- [Extract]
──────────

Norway police 'could have stopped Breivik earlier' - report
The commission mandated to review and learn from the terrorist attacks on the Government Complex in Oslo and on Utoya Island on 22 July 2011 now says police had a detailed description of Breivik within 10 minutes of the bomb attack in Oslo.
"The police and security services could and should have done more to avert the crisis," said Alexandra Bech Gjorv, head of the July 22 Commission looking into the attacks.
Breivik passed at least two police vehicles and one police station on his journey to Utoya, but police were overwhelmed by their response to the bombing.
They failed to put the license plate of Breivik's car on the wanted list, although this number was suspected.
The release harshly criticizes police for slow reaction to the tragedy. There were more than three hours between two attacks, and by the time the massacre on Utoya Island began, police already knew Breivik’s name. Despite this, it took too long to stop the perpetrator.
"The authorities' ability to protect the people on Utoya Island failed. A more rapid police operation was a realistic possibility," the reportconcluded in reference to the second attack.
One of the police cars on the way to the island – the scene of the second Breivik attack – appeared not to know the way and stopped several times to ask for directions.

──────────

- [Things to do]
[a] Duplicate the news piece on the Oslo and Utoya attacks above, from "They failed to" up to and including "ask for directions.".
[b] Answer these questions using the news piece on the Oslo and Utoya attacks above:
(i) Who heads the July 22 Commission?
(ii) How much time passed between the two attacks?
(iii) Why did one police car heading to the island stop several times?

- [Listing]
──────────

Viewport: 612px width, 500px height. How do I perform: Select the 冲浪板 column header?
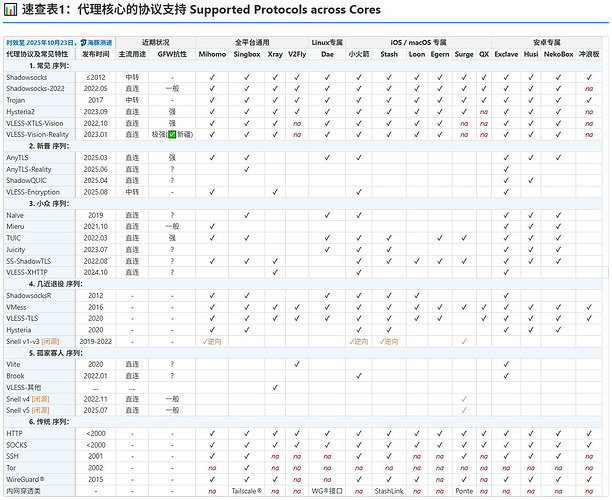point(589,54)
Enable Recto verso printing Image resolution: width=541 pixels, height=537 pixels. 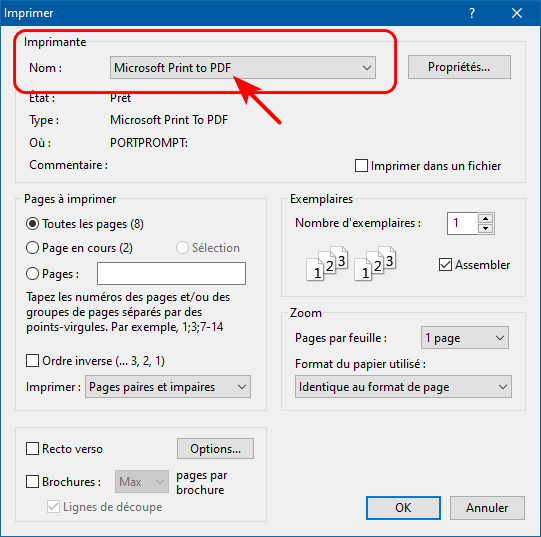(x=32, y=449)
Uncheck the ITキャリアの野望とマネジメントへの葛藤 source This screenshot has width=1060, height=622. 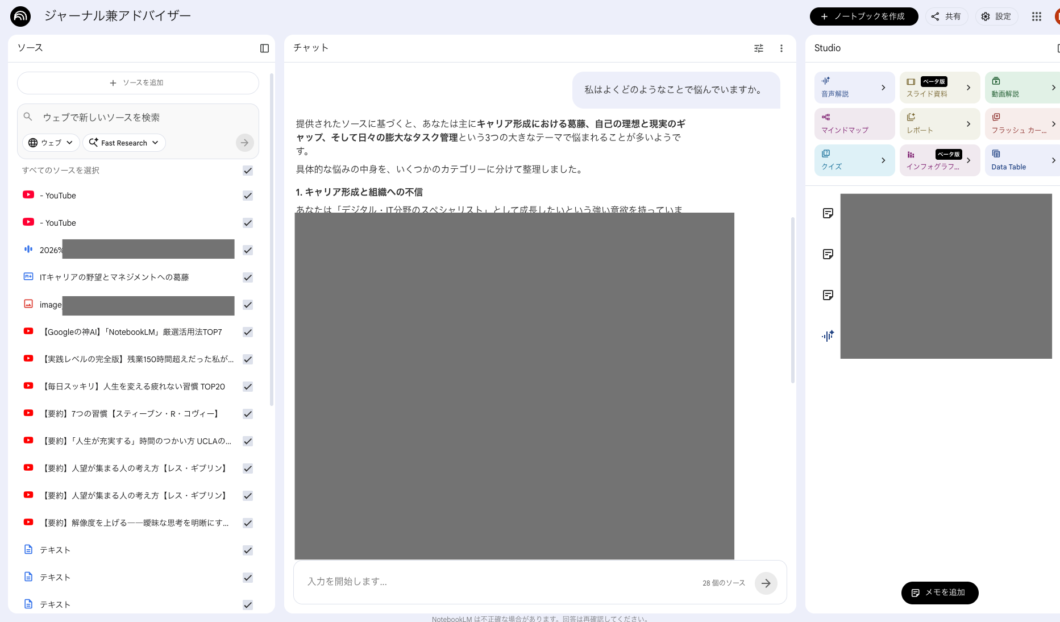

──────────

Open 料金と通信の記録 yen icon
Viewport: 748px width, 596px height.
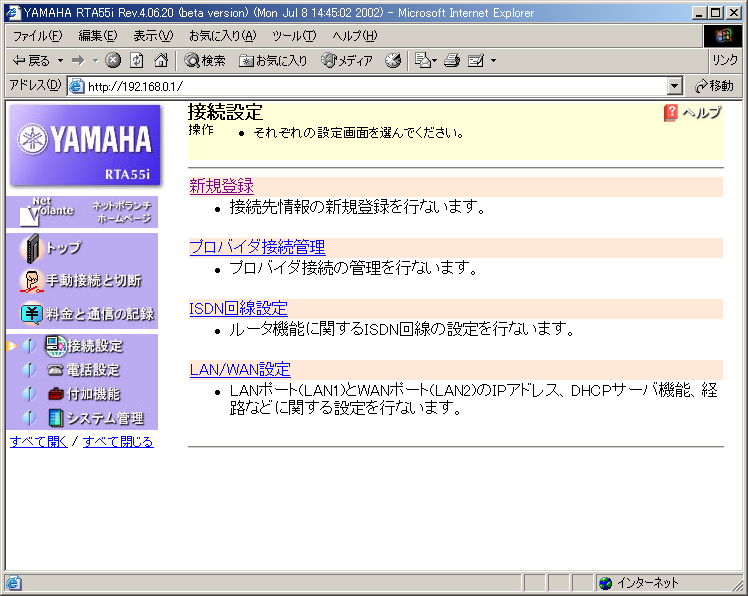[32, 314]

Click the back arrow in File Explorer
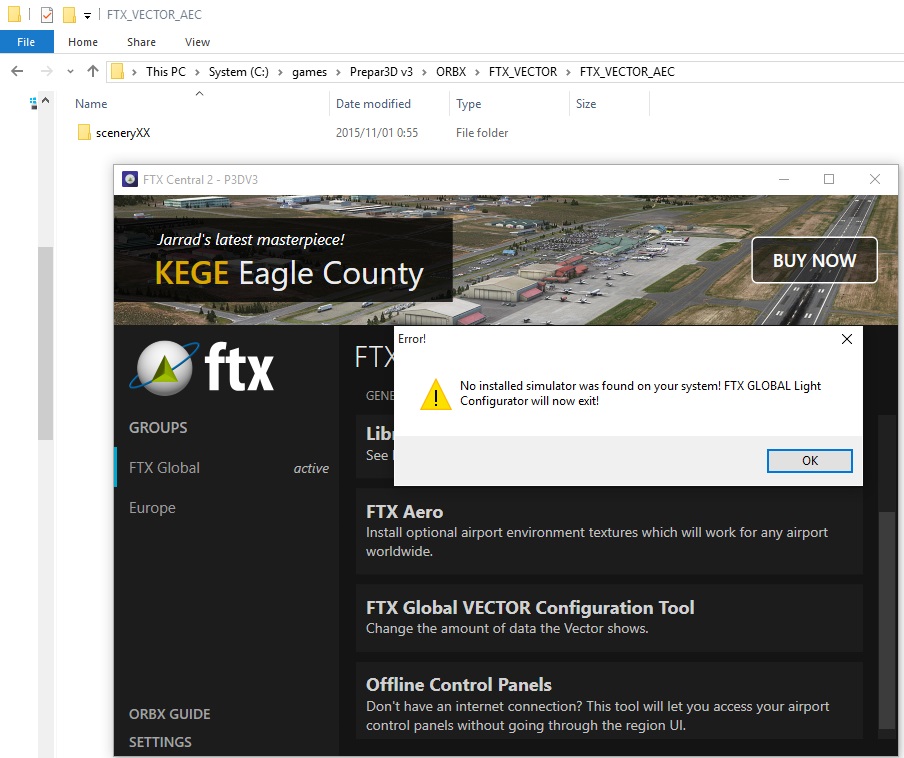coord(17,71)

──────────

- [Results for the exercise]
[a]
They failed to put the license plate of Breivik's car on the wanted list, although this number was suspected.
The release harshly criticizes police for slow reaction to the tragedy. There were more than three hours between two attacks, and by the time the massacre on Utoya Island began, police already knew Breivik’s name. Despite this, it took too long to stop the perpetrator.
"The authorities' ability to protect the people on Utoya Island failed. A more rapid police operation was a realistic possibility," the reportconcluded in reference to the second attack.
One of the police cars on the way to the island – the scene of the second Breivik attack – appeared not to know the way and stopped several times to ask for directions.

[b]
(i) Alexandra Bech Gjorv
(ii) More than three hours
(iii) To ask for directions